◆ TASK GOAL ◆
Which people are named in the article on Mugabe and Zimbabwe's cholera outbreak below?

Top of SELECTED TEXT

Mugabe clings to power through election calamity, cholera
Johannesburg - Zimbabwe is short on laughs these days, so short, in fact, that the capital Harare, the epicentre of a cholera outbreak that has felled over 1,000 Zimbabweans, is dubbed Ha-Ha-Rare.
But the sound of mirthless laughter did ring out over the city lately, when Information Minister Sikhanyiso Ndlovu, by way of explanation for the cholera epidemic, told journalists that Britain had planted the cholera germ in Zimbabwe's soil before quitting the country in 1980.
The outbreak of the water-borne disease that began in August when water and sanitation systems in townships creaked to a halt, was the culmination of a 28-year "gestation" period, he claimed.
The remarks, following on President Robert Mugabe's declaration a few days earlier that there was "no cholera" in Zimbabwe, marked new lows of defiance and paranoia in a country on the brink of becoming a failed state.
The defiance began in earnest in March. When it became clear Morgan Tsvangirai's Movement for Democratic Change had defeat Mugabe in parliamentary elections, the state-controlled electoral commission refused to release the results, citing the need for "verification."
When the presidential results were finally released after over a month, they showed Tsvangirai falling just below the 50 per-cent- plus-one vote needed to defeat Mugabe outright.

Bottom of SELECTED TEXT
Top of PROVIDED RECORDS

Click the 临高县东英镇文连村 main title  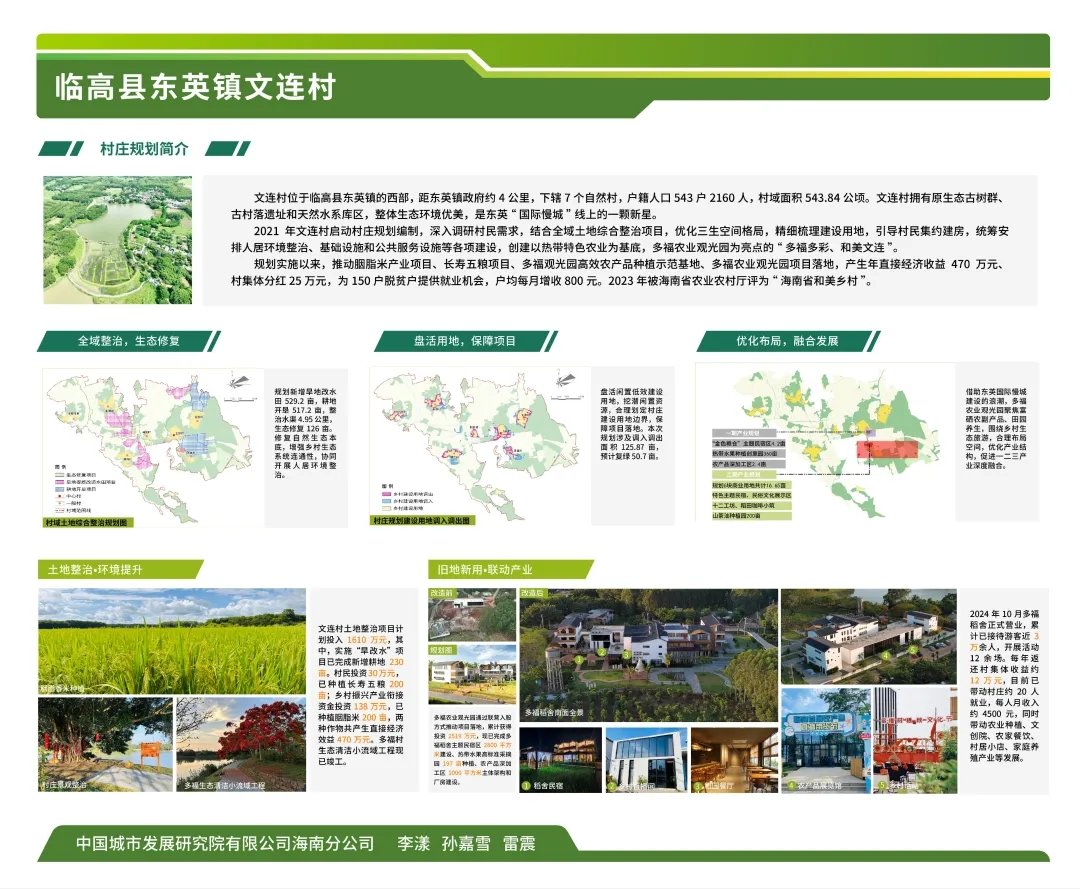(x=195, y=88)
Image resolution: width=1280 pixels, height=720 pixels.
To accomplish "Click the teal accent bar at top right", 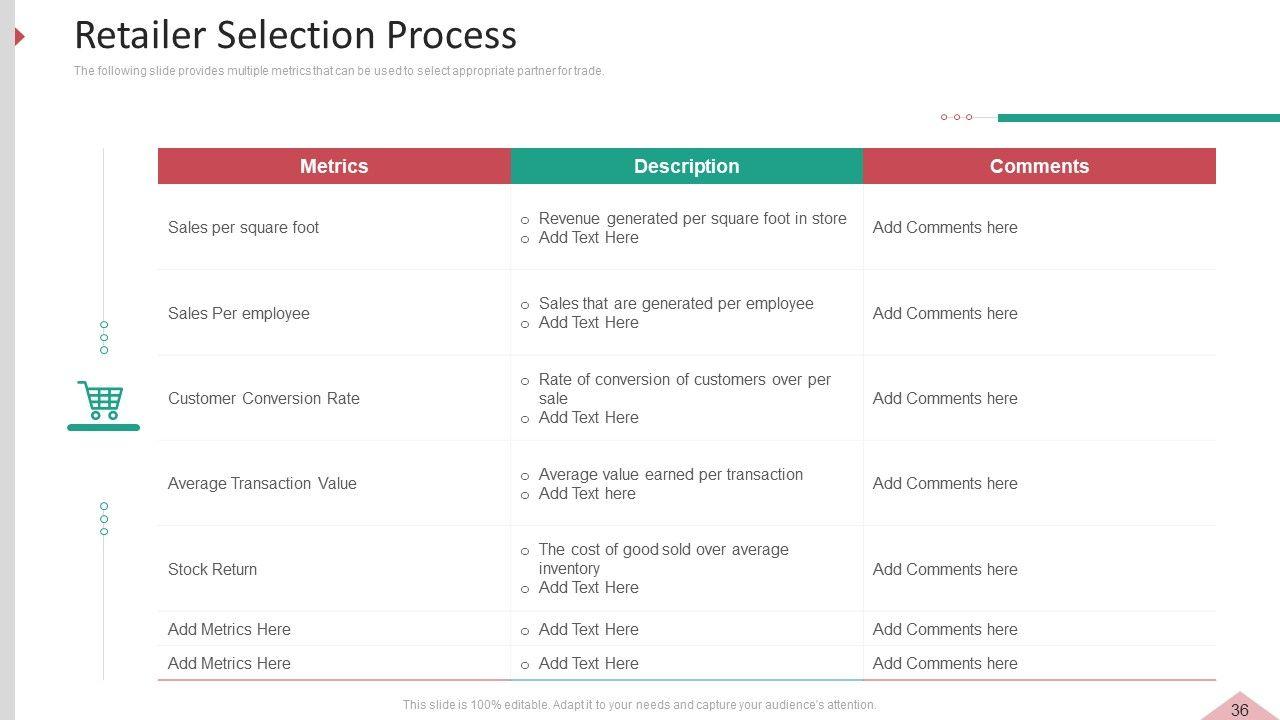I will (1138, 118).
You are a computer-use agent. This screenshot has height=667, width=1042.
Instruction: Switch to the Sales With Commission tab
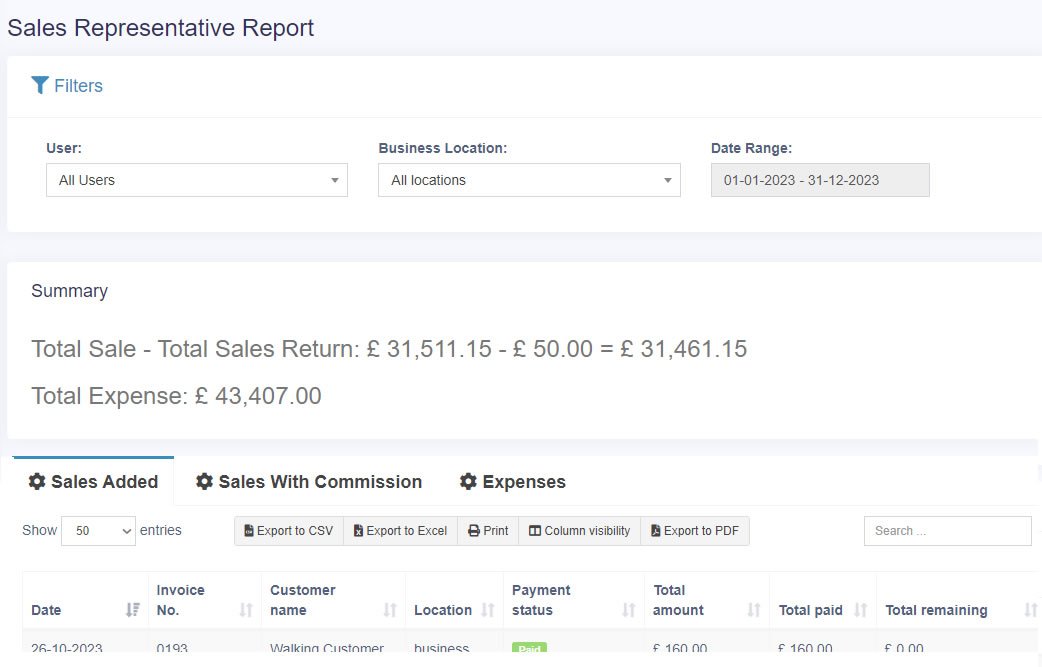[309, 481]
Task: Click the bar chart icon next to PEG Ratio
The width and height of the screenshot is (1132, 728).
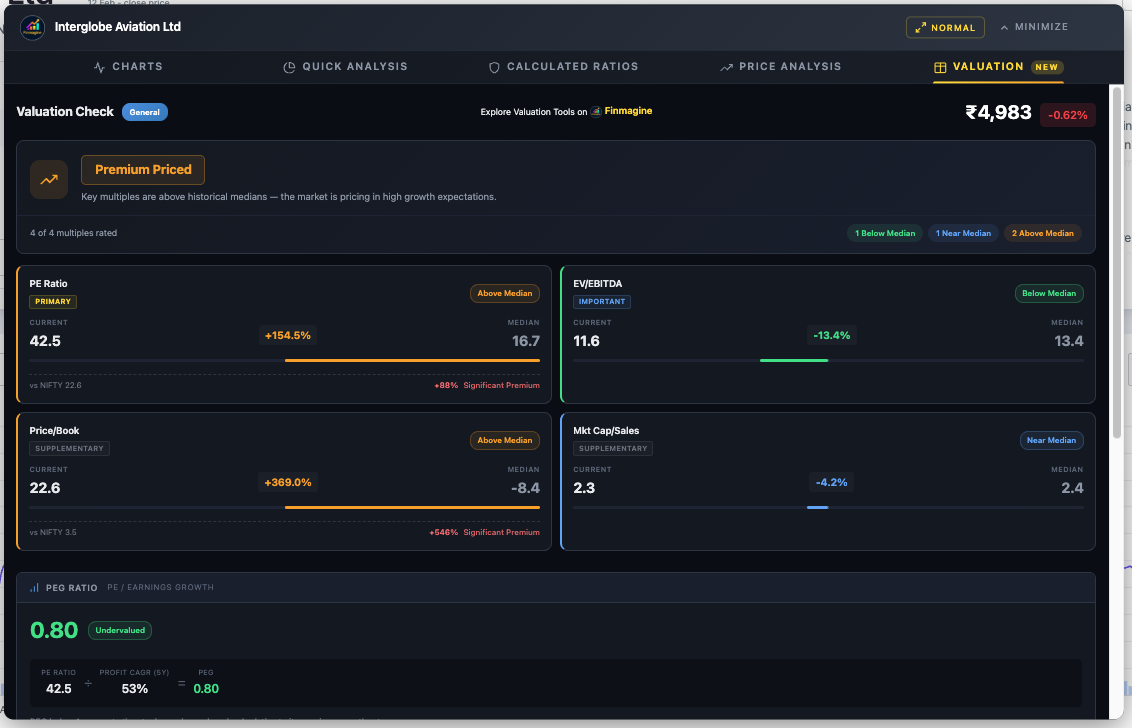Action: 34,588
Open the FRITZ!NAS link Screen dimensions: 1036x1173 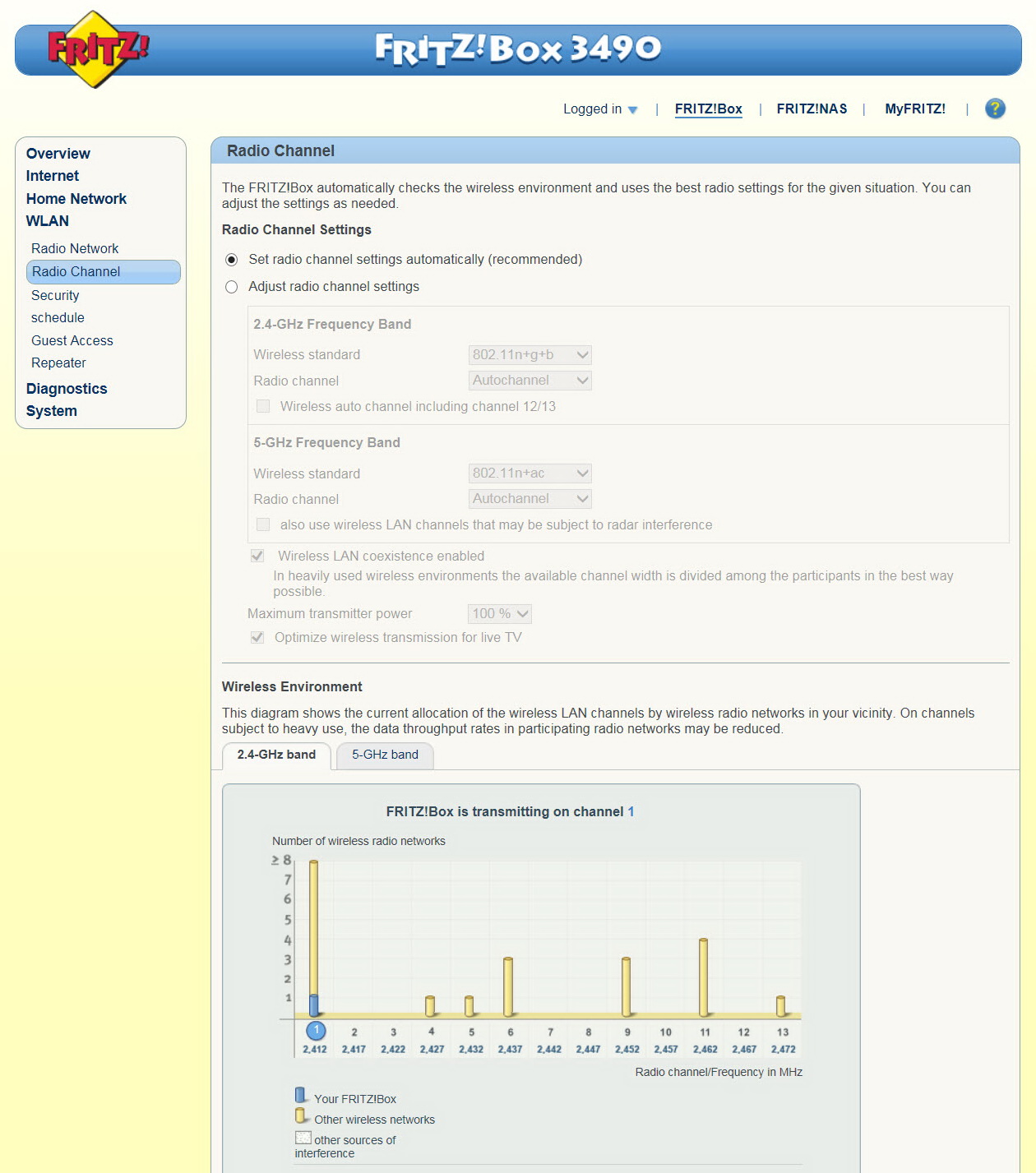(x=812, y=109)
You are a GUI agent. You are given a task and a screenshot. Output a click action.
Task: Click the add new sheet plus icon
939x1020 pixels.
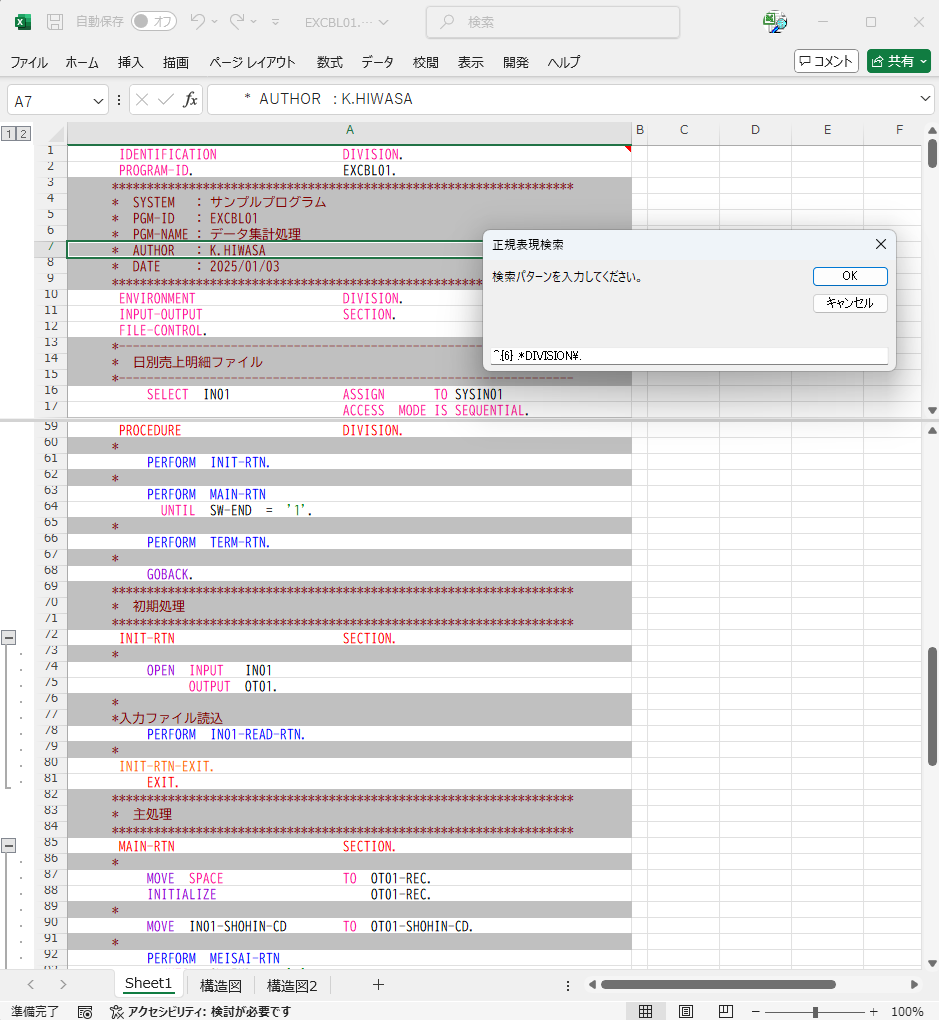click(x=378, y=985)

Bottom of PROVIDED RECORDS

◆ EXERCISE RESPONSE ◆
- Sikhanyiso Ndlovu (Information Minister)
- Robert Mugabe (President)
- Morgan Tsvangirai